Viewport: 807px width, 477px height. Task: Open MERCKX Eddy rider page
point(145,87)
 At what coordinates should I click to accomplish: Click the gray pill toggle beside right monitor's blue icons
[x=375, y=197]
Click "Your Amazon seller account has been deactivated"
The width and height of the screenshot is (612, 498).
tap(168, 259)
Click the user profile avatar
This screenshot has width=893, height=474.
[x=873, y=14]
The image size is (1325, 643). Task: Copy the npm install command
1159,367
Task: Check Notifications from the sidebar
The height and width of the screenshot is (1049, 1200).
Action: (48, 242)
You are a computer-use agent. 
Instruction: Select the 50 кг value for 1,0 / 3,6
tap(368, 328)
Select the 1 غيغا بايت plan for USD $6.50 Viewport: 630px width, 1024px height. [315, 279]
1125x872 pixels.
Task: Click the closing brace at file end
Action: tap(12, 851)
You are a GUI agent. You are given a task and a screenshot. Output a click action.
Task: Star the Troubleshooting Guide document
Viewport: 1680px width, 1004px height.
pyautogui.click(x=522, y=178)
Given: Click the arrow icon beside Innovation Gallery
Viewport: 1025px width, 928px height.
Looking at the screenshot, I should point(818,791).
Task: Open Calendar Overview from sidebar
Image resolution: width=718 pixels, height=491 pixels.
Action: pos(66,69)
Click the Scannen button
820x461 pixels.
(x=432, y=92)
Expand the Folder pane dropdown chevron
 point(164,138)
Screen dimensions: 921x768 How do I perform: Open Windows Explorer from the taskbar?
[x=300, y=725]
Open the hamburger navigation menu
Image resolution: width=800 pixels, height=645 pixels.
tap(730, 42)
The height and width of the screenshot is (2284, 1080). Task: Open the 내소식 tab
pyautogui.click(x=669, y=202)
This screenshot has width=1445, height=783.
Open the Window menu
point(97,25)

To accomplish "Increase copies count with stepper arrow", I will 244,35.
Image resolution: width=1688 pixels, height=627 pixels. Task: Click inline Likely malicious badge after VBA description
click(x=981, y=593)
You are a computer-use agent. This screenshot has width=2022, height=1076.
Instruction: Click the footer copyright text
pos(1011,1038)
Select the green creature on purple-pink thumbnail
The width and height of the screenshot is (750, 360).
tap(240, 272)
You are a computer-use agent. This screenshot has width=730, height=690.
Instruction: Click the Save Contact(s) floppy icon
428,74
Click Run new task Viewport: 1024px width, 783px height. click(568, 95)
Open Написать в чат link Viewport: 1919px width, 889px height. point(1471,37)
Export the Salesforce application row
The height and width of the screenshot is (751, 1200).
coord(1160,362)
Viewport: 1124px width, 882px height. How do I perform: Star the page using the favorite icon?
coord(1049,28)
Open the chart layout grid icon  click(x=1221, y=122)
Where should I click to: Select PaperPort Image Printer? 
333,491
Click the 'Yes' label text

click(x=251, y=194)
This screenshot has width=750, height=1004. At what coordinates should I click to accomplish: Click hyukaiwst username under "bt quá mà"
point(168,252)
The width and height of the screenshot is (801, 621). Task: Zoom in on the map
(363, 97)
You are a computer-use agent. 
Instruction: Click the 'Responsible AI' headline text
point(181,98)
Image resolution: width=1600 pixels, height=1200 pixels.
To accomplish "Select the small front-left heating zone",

[Requirement]:
From the listing above, copy every line where the string "arrow" is found.

[Exercise answer]:
Given: Click the arrow icon beside Innovation Gallery
To accomplish "Increase copies count with stepper arrow", I will 244,35.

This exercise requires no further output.